L’attentat de Mulhouse correspond sans conteste à ce dernier cas : l’assaillant armé d’un couteau et d’un tournevis a blessé grièvement deux agents du stationnement de la mairie. Il a ensuite poignardé mortellement un passant, un Portugais âgé de 69 ans. Alors qu’il s’enfuyait, il a été pris en chasse par des policiers municipaux. Précisément à ce moment, toutes les conditions du 5ème cas visé par l’article L. 435-1 du code de la sécurité intérieure sont réunies sans aucune discussion possible : il fallait, coûte que coûte, empêcher la réitération dans un temps très rapproché des meurtres et tentatives de meurtre. Les policiers disposaient à ce moment-là de raisons réelles et objectives d’estimer que cette réitération est probable : l’assaillant venait de poignarder trois personnes au cri de « Allah Akbar » et courrait dans les rues fréquentées de la ville.
Pourtant, les policiers municipaux n’avaient pas le droit de faire usage de leur arme. D’où la vidéo qui circule où l’on peut voir un policier municipal qui se porte à la hauteur de l’assaillant et…. fait usage de sa bombe lacrymogène… Fort heureusement, il est rejoint par ses collègues qui parviennent à le maîtriser, au prix de cinq blessés parmi eux.
Disons le clairement : le législateur aurait porté une lourde responsabilité si l’un des policiers était mort pendant cette intervention.
En effet, la question de la police municipale a été discutée lors de l’adoption de la loi du 28 février 2017. Mais l’Assemblée nationale s’y est opposée, notamment en raison de l’absence de corps d’inspection de la police municipale et l’absence d’une coordination suffisante avec les forces de police et de gendarmerie (Rapp. AN n° 4431, 1er févr. 2017, p. 80). Les arguments ne sont pas dirimants, ils négligent le fait que tous les cas envisagés par l’article L. 435-1 sont des situations d’urgence absolue dans lesquelles il faudra rapporter la preuve de l’exposition de soi-même ou d’autrui à un risque de mort ou d’atteinte à l’intégrité physique. Outre le 5ème cas bien sûr, dans les 3ème et 4ème cas, l’exigence apparaît clairement (personnes « qui sont susceptibles de perpétrer, dans leur fuite, des atteintes à leur vie ou à leur intégrité physique ou à celles d’autrui »). Même dans le 2ème cas, un tel risque est sous-jacent. Il faut bien comprendre qu’actuellement, les policiers municipaux ne doivent pas riposter, et donc fuir, en cas d’attaque de leur poste.

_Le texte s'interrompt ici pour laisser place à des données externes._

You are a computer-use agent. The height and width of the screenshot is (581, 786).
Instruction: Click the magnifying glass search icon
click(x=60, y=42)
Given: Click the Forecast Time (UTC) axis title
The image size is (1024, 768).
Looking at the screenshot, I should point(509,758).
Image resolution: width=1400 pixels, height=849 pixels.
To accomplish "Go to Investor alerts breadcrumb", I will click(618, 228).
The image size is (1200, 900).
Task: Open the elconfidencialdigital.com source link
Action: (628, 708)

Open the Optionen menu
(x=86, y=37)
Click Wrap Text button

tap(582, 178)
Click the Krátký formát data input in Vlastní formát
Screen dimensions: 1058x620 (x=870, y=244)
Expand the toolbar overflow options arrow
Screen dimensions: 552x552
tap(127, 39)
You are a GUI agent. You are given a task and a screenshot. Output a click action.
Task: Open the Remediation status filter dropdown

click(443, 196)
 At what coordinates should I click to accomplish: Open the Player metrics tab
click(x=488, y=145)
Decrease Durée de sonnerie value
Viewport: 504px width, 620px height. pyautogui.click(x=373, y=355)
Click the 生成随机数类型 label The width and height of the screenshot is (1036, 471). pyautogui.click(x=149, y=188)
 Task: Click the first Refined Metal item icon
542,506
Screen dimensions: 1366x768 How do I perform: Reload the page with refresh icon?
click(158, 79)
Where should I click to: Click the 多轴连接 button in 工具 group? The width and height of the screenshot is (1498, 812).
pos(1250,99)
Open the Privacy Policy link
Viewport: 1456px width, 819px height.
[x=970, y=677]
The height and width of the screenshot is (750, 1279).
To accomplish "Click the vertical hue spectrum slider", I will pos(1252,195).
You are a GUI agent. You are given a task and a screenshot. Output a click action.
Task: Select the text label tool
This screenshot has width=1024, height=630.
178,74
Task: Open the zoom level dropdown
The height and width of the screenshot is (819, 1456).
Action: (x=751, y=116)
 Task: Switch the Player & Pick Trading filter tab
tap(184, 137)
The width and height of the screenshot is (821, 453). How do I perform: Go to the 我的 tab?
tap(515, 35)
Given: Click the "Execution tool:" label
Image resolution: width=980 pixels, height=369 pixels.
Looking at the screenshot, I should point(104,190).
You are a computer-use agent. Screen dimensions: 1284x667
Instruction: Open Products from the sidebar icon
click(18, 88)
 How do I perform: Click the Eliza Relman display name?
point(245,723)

En outre, lors de l’intervention des policiers municipaux à Mulhouse, les conditions de la légitime défense n’étaient pas réunies : l’assaillant s’enfuyait, excluant l’actualité du péril et l’exigence de la nécessité d’une riposte immédiate.
Toutes les autorités compétentes sont unanimes pour dire que le risque d’attentat islamiste est maximal en ce moment. Il y a donc urgence à modifier la loi du 28 février 2017 afin d’étendre le cadre de l’usage de leurs armes aux policiers municipaux.
Proposition de nouvelle rédaction de l’article L. 511-5-1 du code de la sécurité intérieure :
« Les agents de police municipale autorisés à porter une arme selon les modalités définies à l’article L. 511-5 peuvent faire usage de leurs armes dans les conditions prévues à l’article L. 435-1 ».